> [Esercizio breve 1]:
Ricopia senza alcuna modifica le voci che vanno dalla riga contenente "Where should I" fino all'ultima voce, comprese entrambe le estremità.

Clickbait e influencer marketing: due messaggi d’odio a confronto


1. Il clickbait: “CLICCA QUI PER AMMAZZARLI TUTTI”

Mercoledì 26 Giugno 2019, mentre la Capitana Carola Rackete, dopo 14 giorni di attesa sul confine delle acque territoriali italiane, dirige la nave Seawatch3 con a bordo 42 naufraghi verso la costa di Lampedusa, una Deputata di un partito di Destra pubblica un tweet (che non linkiamo, perché portare traffico al discorso d’odio non è mai una buona idea).
Dice:

E ora affondiamo la #SeaWatch!

Allegato al tweet anche un video, in cui la signora, con aria agitata, spiega meglio il suo punto di vista (se proprio volete, leggetevelo qui).
Ovviamente nel video non invita ad affondare la nave con i migranti a bordo… anche se mentre lo pubblica i migranti sono ancora a bordo, quindi la tempistica risulta piuttosto sospetta.
Lo sappiamo: la signora in questione è poi andata in giro a dichiarare che “la sinistra sta spargendo in rete la bufala che vorrei affondare la nave con i migranti sopra. Sono talmente furbi che si sono limitati a leggere il titolo del post senza ascoltare quello che dico nel video”.
Pensiamo che la signora aveva già la dichiarazione pronta appena inviato il tweet… come tutti i clickbaiter.
Pubblicare un video titolando che bisogna “affondare la Seawatch3” è un invito al click che si basa sulla rabbia, sulla voglia di vendetta, di rivalsa delle proprie frustrazioni personali sulle 42 persone restate sotto il sole a largo di Lampedusa.
I distinguo, le varie spiegazioni e chiacchiere del video, arrivano dopo.
Intanto l’utente Twitter ha già cliccato sul messaggio d’odio.
Perché la signora (o meglio: i Social Media manager che le scrivono queste indecenze) non ha twittato: “come andrebbe gestito il caso della nave Seewatch3 una volta attraccata“?
Perché quel video non l’avrebbe guardato nessuno, ecco perché.
Si chiama “clickbait” e chi ha pubblicato quel tweet sa benissimo come funziona: non ci facciamo prendere per il culo, per cortesia.

Il tweet viene pubblicato, non a caso, quando la nave è ancora in movimento. Non è attraccata al porto, non è stata lasciata né dai migranti né dall’equipaggio.
Il collegamento è intuitivo, è immediato, disarma qualunque tentativo di spiegazione alternativa.
In un momento di altissima tensione, in cui la Seawatch3 è appena entrata nelle acque territoriali Italiane e si dirige a Lampedusa, questa signora non perde tempo e twitta “affondiamola!“.
“Affondare la Seawatch3” equivale, semanticamente, a un invito ad uccidere a sangue freddo l’equipaggio e i naufraghi a bordo.
Un messaggio dall’altissima intensità, dall’intento omicida e con un bersaglio ben preciso: i migranti.
Il primo modello [1] lo categorizza alla perfezione.

> [Esercizio breve 2]:
Prosegui l'articolo sul clickbait e sui messaggi d'odio, riprendendo subito dopo l'ultima frase riportata.

> [Materiale mostrato]:
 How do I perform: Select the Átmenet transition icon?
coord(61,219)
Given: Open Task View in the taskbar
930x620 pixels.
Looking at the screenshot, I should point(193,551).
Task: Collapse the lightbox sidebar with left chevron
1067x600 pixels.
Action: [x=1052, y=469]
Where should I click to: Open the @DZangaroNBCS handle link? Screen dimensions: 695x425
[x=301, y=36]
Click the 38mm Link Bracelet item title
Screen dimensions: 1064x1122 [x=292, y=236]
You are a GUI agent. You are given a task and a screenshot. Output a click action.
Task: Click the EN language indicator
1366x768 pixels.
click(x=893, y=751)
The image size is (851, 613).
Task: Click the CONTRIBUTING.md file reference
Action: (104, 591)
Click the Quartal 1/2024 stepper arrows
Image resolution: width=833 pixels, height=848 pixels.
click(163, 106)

> [Risposta 1]:
Where should I click to: Open the @DZangaroNBCS handle link? Screen dimensions: 695x425
[x=301, y=36]
Click the 38mm Link Bracelet item title
Screen dimensions: 1064x1122 [x=292, y=236]
You are a GUI agent. You are given a task and a screenshot. Output a click action.
Task: Click the EN language indicator
1366x768 pixels.
click(x=893, y=751)
The image size is (851, 613).
Task: Click the CONTRIBUTING.md file reference
Action: (104, 591)
Click the Quartal 1/2024 stepper arrows
Image resolution: width=833 pixels, height=848 pixels.
click(163, 106)

> [Risposta 2]:
Analizzare il messaggio con il secondo modello [2], tuttavia, ci aiuta a rilevare due fattori non secondari, che caratterizzano questo invito ad “uccidere con un clic“.
Il primo è la assoluta mancanza di ironia. Ciò rende il messaggio ancora più aggressivo e dirompente: bisogna ucciderli.
In secondo luogo, l’uso dello stereotipo, in questo caso, è assente dal messaggio in quanto non funzionale. Al lettore interessato a questo tipo di messaggio d’odio viene lasciata “libertà di scegliere” perché uccidere i migranti.
Vuoi vederli morti perché ci vogliono sostituire?
Vuoi vederli morti perché vengono a rubare e stuprare?
Vuoi vederli morti perché vengono a fare la “pacchia”?
Vuoi vederli morti perché sono di pelle scura?
Va bene tutto, clicca qui.


La signora in questione non è interessata istituzionalmente dall’emergenza Seawatch3. Non ricopre incarichi di Governo, non ha voce in capitolo, può dunque permettersi clickbait quasi indolore. Non c’è un discorso politico, un’idea, una direzione di fondo a questo messaggio se non: odi i migranti? Anch’io, clicca qui!
Marketing politico basato sull’emozione del momento, vuoto di contenuti perché i contenuti non sono necessari: non avendo responsabilità di Governo, al personaggio in questione non è richiesto di agire.


2. L’influencer: “colpa dell’Europa cattiva e bacioni ai rosiconi”

Il 25 Giugno 2019, il Ministro dell’Interno Italiano, anziché affrontare la grave crisi della nave SeaWatch3 con i parigrado a livello Europeo, o stare in ufficio con i Funzionari del Ministero a studiare le carte e possibili soluzioni, dibatte pubblicamente della questione in qualità di ospite di un programma televisivo, per poi ovviamente scriverne su Twitter.
Anche qui, non vi linkeremo il tweet. Vi riportiamo però le parole testuali:

Non sono naufraghi, sono persone che pagano 3mila dollari.
Soldi che gli scafisti poi usano per comprare armi e droga. In italia non arrivano. Non mi faccio dettare leggi italiane da Ong tedesca su nave olandese.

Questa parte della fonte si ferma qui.